Hay fotógrafos que son contrarios a esta práctica, pero pienso que siempre que se pueda mejorar un disparo sólo por recortar es algo lícito, pues no estamos inventando nada, sólo estamos mejorando la impresión, tal como hacíamos en el laboratorio químico.
Eliminar las dominantes de color
Un buen equilibrio de blancos mejora cualquier fotografía. Siempre recomiendo trabajar con el equilibrio de blancos automático en la cámara, para evitar problemas durante los continuos cambios de iluminación que hacemos en un viaje.
Por este motivo es importante ajustar en este momento y eliminar las posibles dominantes de color que tenga la fotografía. En muchos casos la imagen parecerá otra sólo con pinchar con la herramienta correspondiente en una zona sin dominantes, como puede ser el blanco y el gris.

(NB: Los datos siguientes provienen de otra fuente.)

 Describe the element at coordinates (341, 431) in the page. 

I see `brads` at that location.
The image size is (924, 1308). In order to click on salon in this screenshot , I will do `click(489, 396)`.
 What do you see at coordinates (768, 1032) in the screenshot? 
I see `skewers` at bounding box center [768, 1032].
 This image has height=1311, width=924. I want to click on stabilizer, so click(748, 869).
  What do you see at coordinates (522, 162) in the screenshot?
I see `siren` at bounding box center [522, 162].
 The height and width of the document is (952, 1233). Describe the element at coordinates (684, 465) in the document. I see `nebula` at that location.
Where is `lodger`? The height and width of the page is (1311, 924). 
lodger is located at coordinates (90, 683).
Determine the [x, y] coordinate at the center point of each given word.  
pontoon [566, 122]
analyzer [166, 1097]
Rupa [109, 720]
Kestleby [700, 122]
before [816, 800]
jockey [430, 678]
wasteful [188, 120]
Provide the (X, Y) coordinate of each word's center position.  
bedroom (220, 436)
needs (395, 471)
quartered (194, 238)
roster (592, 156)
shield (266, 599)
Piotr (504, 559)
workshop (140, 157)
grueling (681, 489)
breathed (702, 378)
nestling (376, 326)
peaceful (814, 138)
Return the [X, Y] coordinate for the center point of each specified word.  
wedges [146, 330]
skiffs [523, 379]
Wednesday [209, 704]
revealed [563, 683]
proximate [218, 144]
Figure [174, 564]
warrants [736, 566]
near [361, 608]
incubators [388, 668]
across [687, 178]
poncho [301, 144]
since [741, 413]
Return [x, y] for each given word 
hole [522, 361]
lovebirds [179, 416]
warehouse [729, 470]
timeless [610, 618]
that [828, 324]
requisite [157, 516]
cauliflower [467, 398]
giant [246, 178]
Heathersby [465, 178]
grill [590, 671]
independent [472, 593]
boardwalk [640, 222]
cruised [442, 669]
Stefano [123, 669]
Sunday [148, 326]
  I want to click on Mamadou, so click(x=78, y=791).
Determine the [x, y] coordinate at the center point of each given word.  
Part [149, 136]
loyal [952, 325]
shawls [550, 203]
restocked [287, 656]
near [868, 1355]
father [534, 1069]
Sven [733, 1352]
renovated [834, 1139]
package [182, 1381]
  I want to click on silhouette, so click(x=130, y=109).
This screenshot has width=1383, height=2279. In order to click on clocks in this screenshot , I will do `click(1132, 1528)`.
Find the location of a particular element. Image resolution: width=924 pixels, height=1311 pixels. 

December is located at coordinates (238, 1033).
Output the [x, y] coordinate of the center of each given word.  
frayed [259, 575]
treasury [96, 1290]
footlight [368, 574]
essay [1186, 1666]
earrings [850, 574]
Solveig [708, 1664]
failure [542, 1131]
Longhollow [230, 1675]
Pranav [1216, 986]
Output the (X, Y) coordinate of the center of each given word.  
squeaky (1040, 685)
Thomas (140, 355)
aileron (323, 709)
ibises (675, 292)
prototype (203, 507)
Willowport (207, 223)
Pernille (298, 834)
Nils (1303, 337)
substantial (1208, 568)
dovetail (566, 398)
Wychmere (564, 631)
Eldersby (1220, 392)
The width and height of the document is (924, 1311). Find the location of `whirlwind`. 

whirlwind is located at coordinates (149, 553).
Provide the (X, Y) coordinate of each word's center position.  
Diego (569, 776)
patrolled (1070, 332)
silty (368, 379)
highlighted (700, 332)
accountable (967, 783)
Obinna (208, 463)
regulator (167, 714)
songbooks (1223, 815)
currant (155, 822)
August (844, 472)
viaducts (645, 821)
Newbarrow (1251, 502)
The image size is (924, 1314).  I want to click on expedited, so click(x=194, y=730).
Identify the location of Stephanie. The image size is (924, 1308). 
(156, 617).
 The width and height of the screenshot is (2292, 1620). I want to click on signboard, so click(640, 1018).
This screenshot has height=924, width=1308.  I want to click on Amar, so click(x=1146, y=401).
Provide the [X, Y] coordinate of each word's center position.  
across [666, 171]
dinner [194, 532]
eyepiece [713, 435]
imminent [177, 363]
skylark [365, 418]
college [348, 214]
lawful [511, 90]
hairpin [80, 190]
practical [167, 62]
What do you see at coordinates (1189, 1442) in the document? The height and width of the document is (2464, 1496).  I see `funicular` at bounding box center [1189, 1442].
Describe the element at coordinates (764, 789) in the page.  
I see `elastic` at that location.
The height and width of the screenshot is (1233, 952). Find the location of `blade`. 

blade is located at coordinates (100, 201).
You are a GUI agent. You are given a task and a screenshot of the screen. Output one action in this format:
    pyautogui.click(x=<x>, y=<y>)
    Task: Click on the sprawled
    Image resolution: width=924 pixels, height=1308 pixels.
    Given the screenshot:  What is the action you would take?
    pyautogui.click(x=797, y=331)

Valorar la luminosidad general de la imagen
Decidimos si queremos la fotografía más oscura o más clara, o nos sirve tal como está. En Camera RAW o Lightroom se controla con Exposición, pero en otros programas sigue denominándose Brillo.
Contraste
Elegimos el grado de contraste para oscurecer las zonas oscuras y aclaras las parte claras, es decir, las separa. Si subimos el contraste suele aumentar la saturación de los colores y la fotografía parece más enfocada, pero sólo es una sensación. Realmente, con un contraste alto, la imagen tiene más fuerza y carácter, pero es un apreciación subjetiva.
Arreglar el lado derecho del histograma
Una vez hemos hecho los ajustes generales de la fotografía, nos tenemos que preocupar de las partes. En primer lugar las luces. Tenemos que asegurar que conseguimos un blanco absoluto para registrar una gama completa. En los programas de Adobe tenemos Blancos y Altas luces, pero todo consiste en trabajar con la zona superior de las Curvas. De hecho sería fantástico que todos aprendiéramos a usarlas, pero entiendo que es harto difícil si no tenemos costumbre.
Arreglar la zona izquierda del histograma
Ahora es el momento de las zonas oscuras de la fotografía. Tenemos que conseguir al menos un negro absoluto, una pequeña zona de la imagen sin detalle, así terminaremos de completar todos los niveles del histograma.
Aumento de la acutancia
Y el paso final, el número 10, es subir el contraste de los tonos medios, para conseguir una mayor sensación de nitidez. Hay muchas formas de conseguirlo, pero una de las más sencillas es acudir al comando Claridad de Adobe. Eso sí, es importante no abusar.
Y con este paso completamos la rutina de revelado que hay que seguir con cualquier programa de edición para conseguir que una foto luzca con el mejor aspecto posible. Las diferencias entre el ante y el después pueden ser sutiles, pero marcaremos la diferencia entre una buena fotografía y otra fabulosa.